* **AVAILABLE RECORDS**:
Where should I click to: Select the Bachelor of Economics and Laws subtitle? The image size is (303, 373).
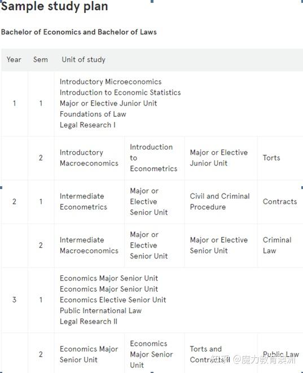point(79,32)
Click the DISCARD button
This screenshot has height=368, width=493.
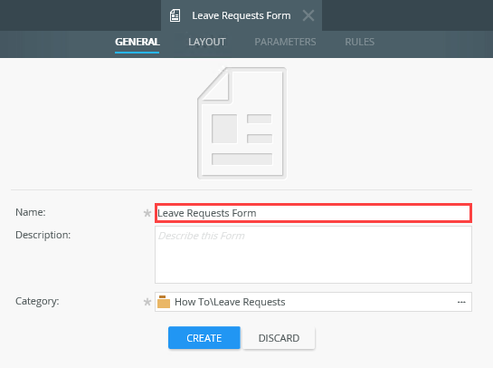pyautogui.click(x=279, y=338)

* **WORK INSTRUCTION**: Any picture in the data is to be skipped, while each line is returned exactly as written.

* **RESPONSE BOX**:
Where should I click to: Select the Bachelor of Economics and Laws subtitle? The image size is (303, 373).
point(79,32)
Click the DISCARD button
This screenshot has height=368, width=493.
pyautogui.click(x=279, y=338)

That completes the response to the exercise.